Затем новая напасть - ослепла. «Господи, как же мне батюшке помогать без глаз? Верни мне глазки». И зрение вернулось. Носила очки с толстенными линзами, но видела, и даже Псалтирь могла читать. Я называл её «мой добрый ангел, моя палочка выручалочка». До последнего времени, пока совсем не слегла, пекла просфоры. Когда уж совсем не смогла работать, сидела в просфорной, и пока другие работали, молилась.
Когда пришло ее время уходить в лучший мир, Прасковьюшка отнеслась к этому спокойно и ответственно.

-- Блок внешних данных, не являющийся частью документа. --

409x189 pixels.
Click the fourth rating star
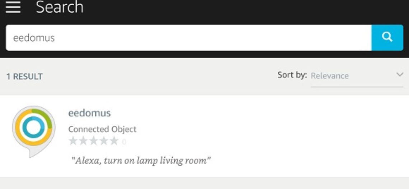(x=104, y=141)
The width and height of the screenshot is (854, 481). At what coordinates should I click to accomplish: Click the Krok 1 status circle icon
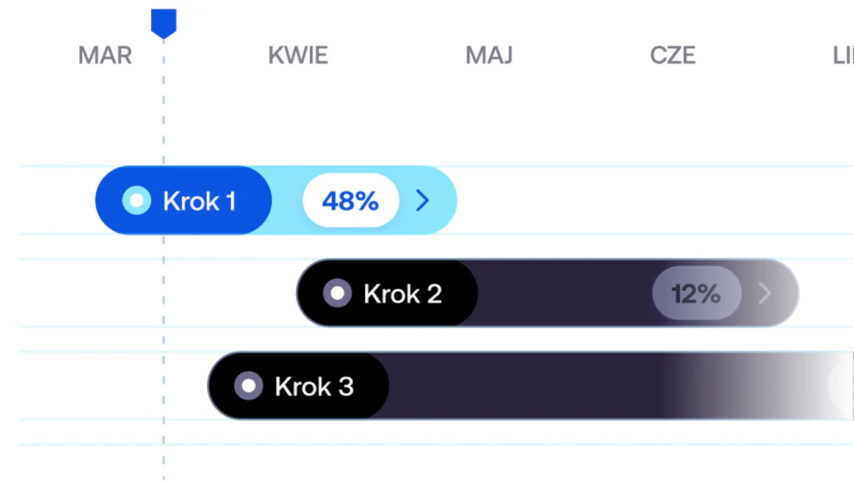pos(137,200)
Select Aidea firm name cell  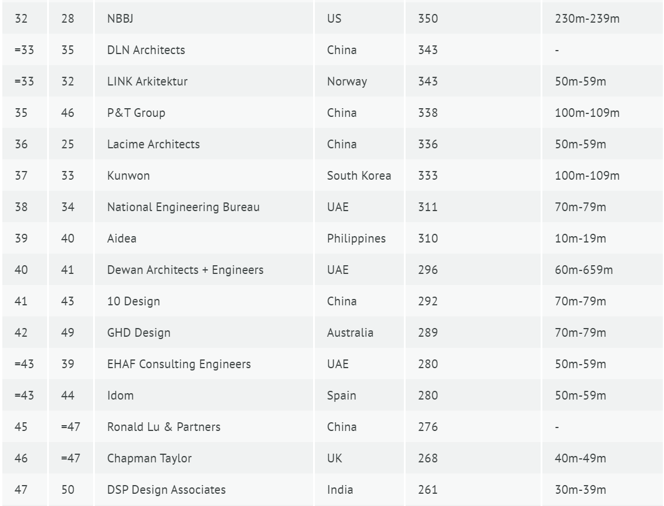pyautogui.click(x=122, y=238)
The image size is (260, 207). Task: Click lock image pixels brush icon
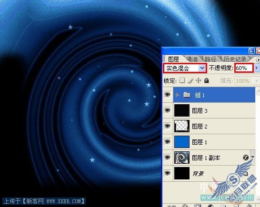pyautogui.click(x=190, y=80)
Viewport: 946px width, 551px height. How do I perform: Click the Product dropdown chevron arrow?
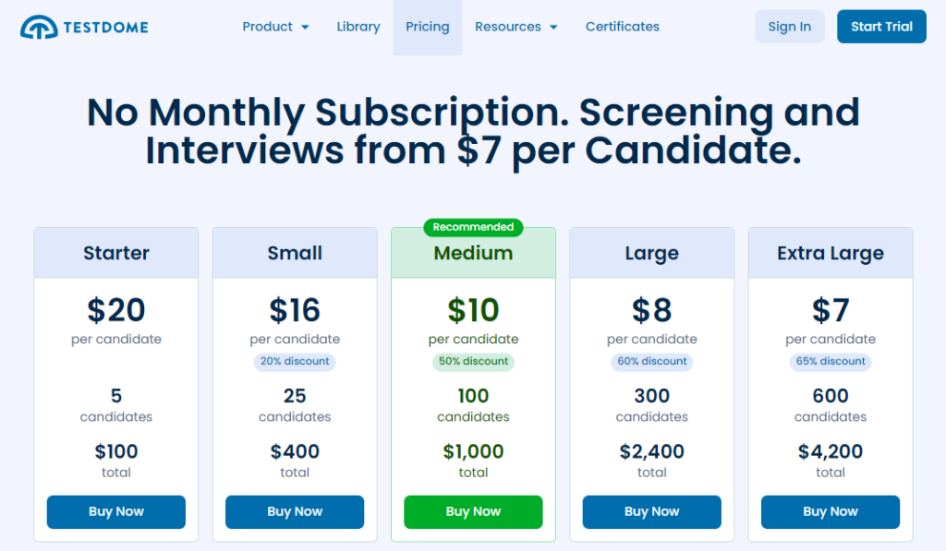(306, 28)
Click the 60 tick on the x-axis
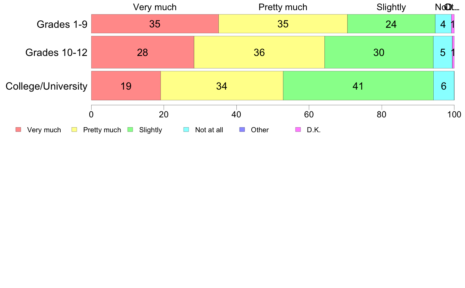 pos(309,115)
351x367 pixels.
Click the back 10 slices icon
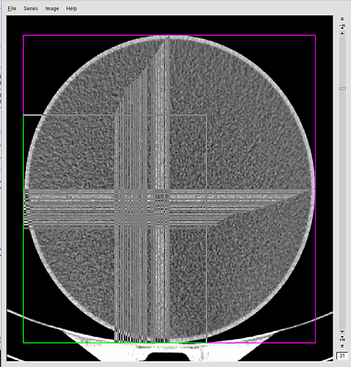pos(342,26)
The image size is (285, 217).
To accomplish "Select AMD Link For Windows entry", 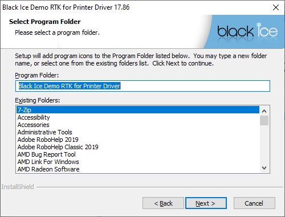I will pyautogui.click(x=138, y=162).
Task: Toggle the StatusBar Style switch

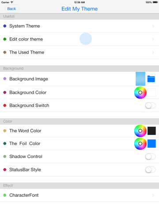Action: point(150,170)
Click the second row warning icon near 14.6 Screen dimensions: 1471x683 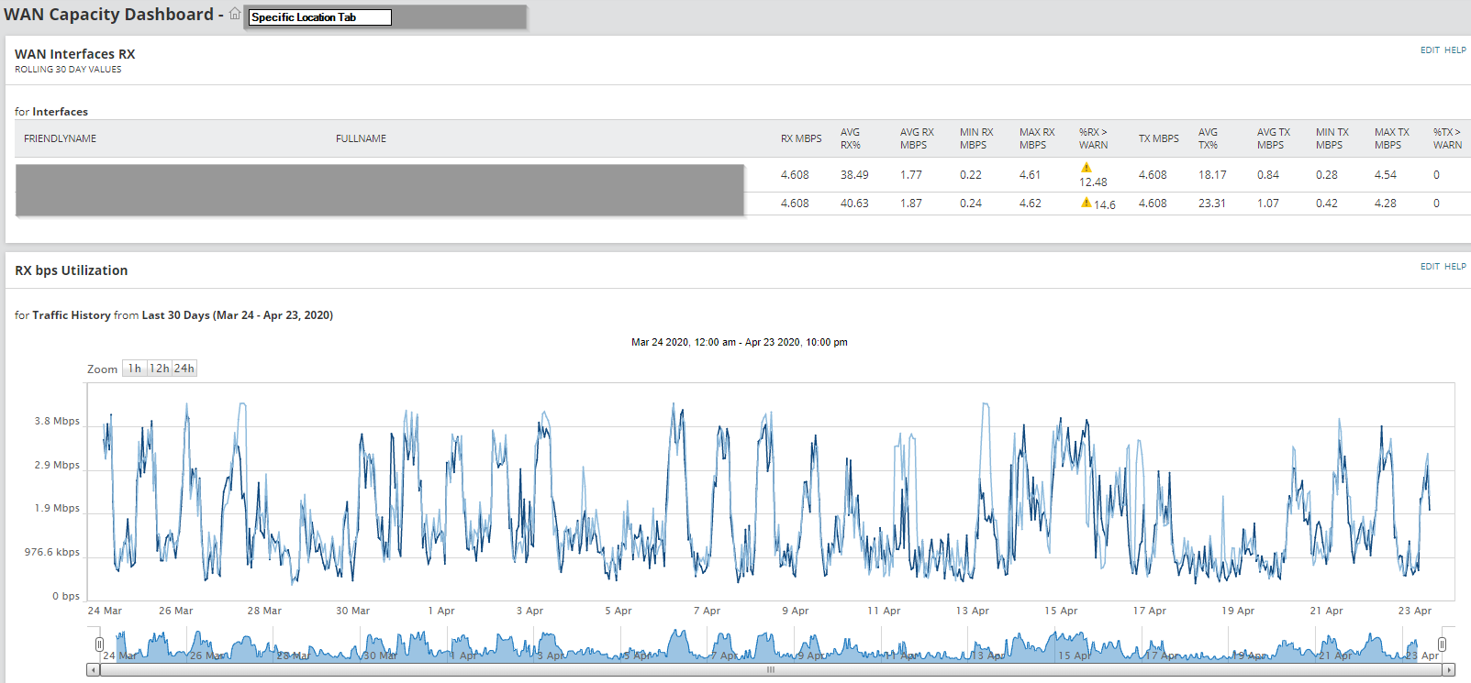point(1087,203)
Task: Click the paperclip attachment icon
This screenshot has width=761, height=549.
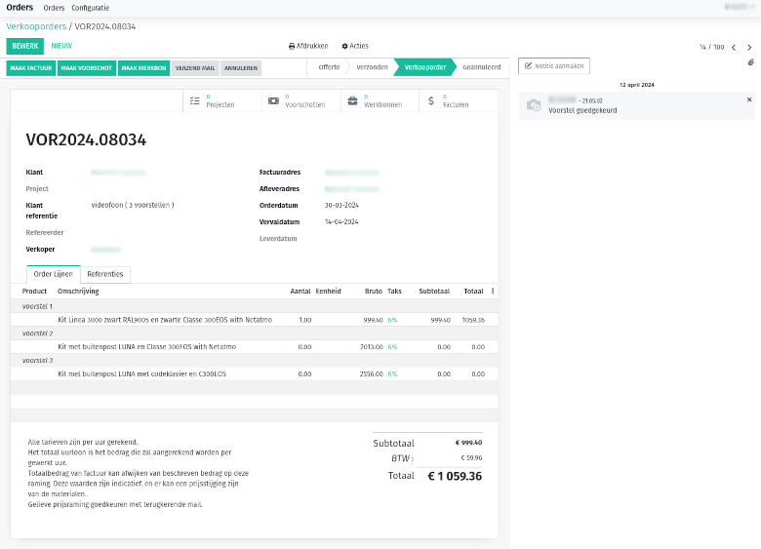Action: (750, 62)
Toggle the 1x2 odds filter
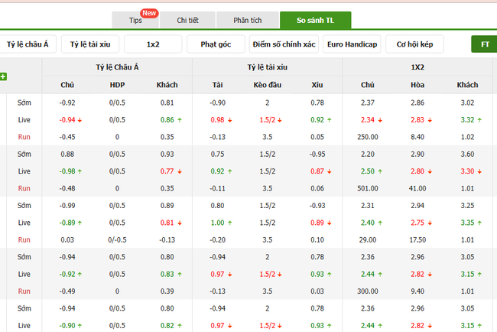 (152, 44)
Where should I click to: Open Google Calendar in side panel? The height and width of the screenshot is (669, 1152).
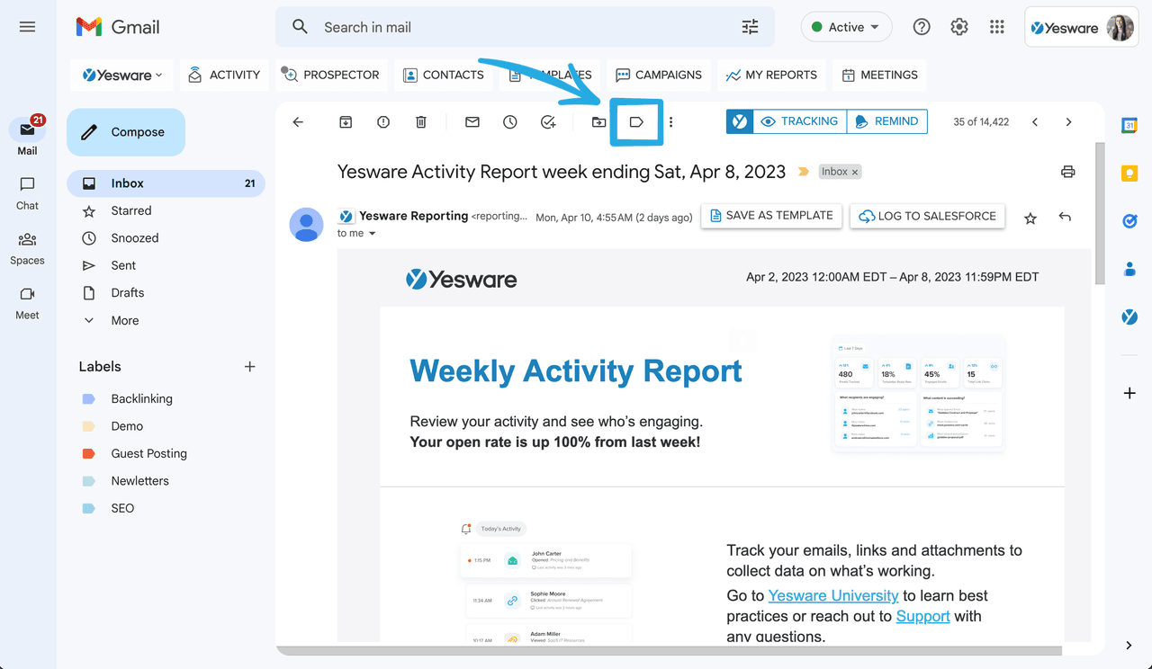point(1130,126)
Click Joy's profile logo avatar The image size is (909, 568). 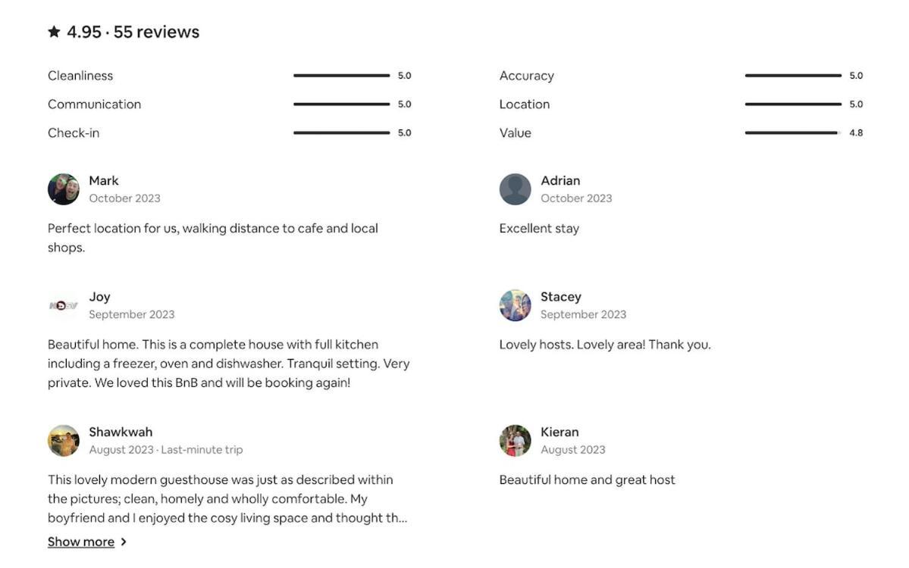63,305
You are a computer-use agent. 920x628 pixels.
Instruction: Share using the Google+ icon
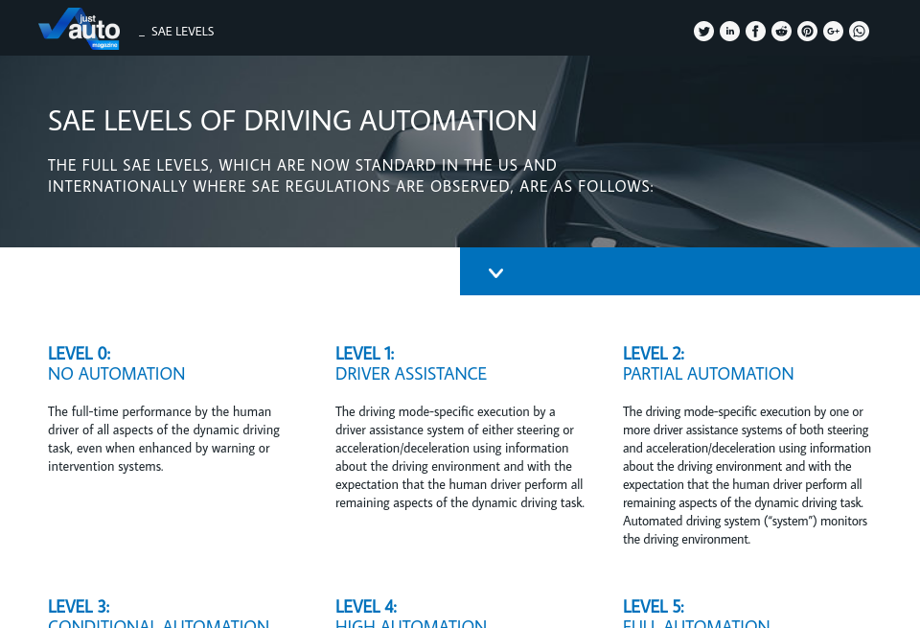pos(833,31)
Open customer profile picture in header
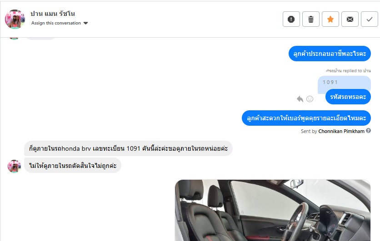 tap(15, 19)
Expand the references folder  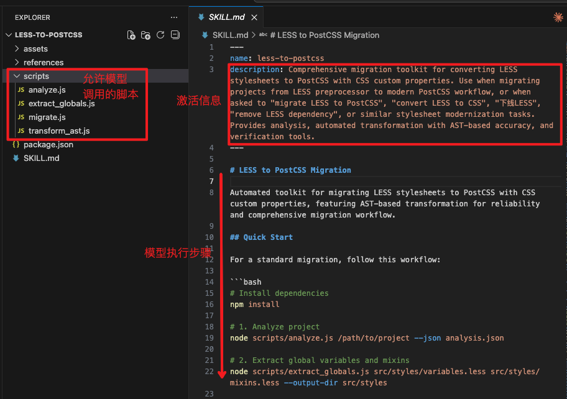42,62
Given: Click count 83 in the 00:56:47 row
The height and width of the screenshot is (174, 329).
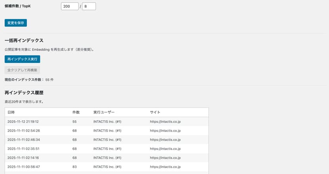Looking at the screenshot, I should [75, 167].
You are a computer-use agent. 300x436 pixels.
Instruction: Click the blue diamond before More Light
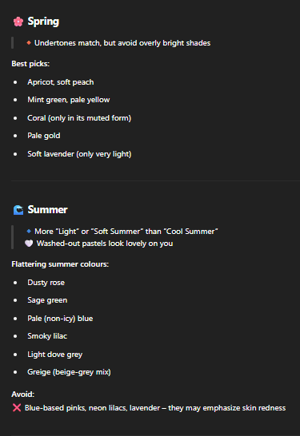click(x=29, y=231)
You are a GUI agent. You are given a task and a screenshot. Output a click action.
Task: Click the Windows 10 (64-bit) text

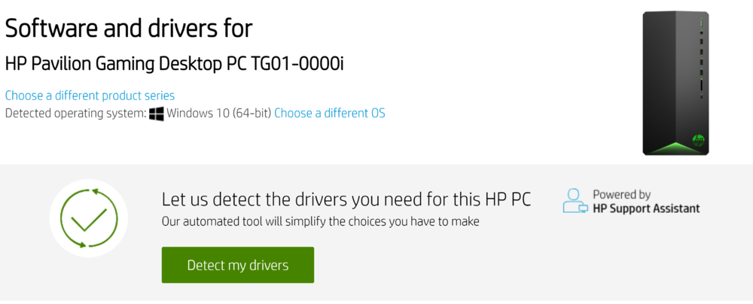tap(218, 114)
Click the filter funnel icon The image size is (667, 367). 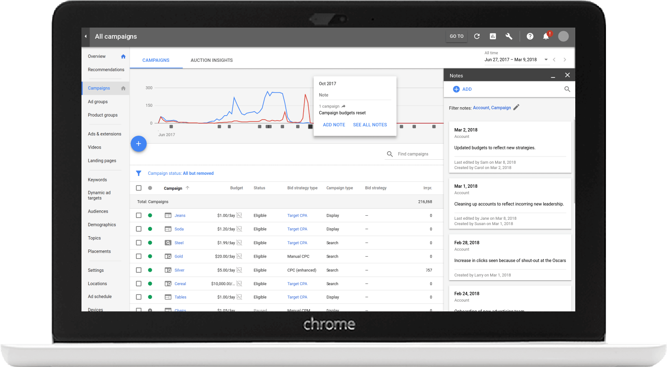[138, 173]
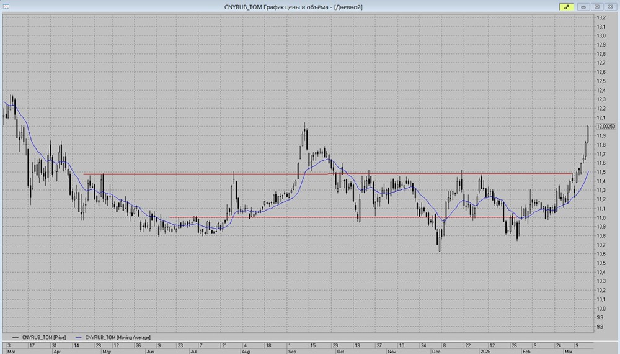Screen dimensions: 620x354
Task: Click the 9,8 value on price axis
Action: coord(601,326)

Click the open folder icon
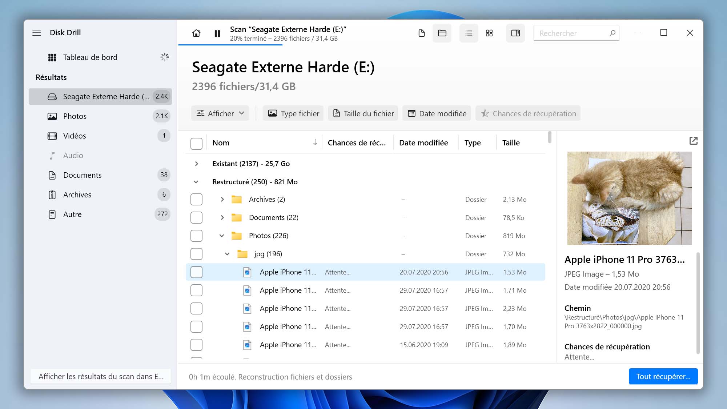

Исповедовалась несколько раз, всю свою жизнь, как тесто, пальчиками перетерла.
Но замечаю, что что-то гнетет мою помощницу. Спрашиваю её, а она и отвечает:
– Грех у меня есть, батюшка, страшный грех моей юности. Плачу о нем постоянно и боюсь, что Господь меня, такую, не допустит к Себе.
Мы знаем свои грехи юности, помоги нам Господи. Но чтобы такой церковный молящийся человек, как моя алтарница, до сих пор носила его в себе?
– Неужто не каялась, Прасковьюшка?
– Каялась, да все он мне о себе напоминает, так перед глазами и стоит.
– Ну тогда вновь покайся, чтобы душа у тебя не болела.
На исповедь Прасковья принесла листок бумаги с написанными на нем большими буквами двумя словами:
«Я кусячница шпекулярка».
Видать, язык у неё от стыда не поворачивался, чтобы произнести написанное вслух.
– Это на каком языке написано, друг мой? – спросил я её.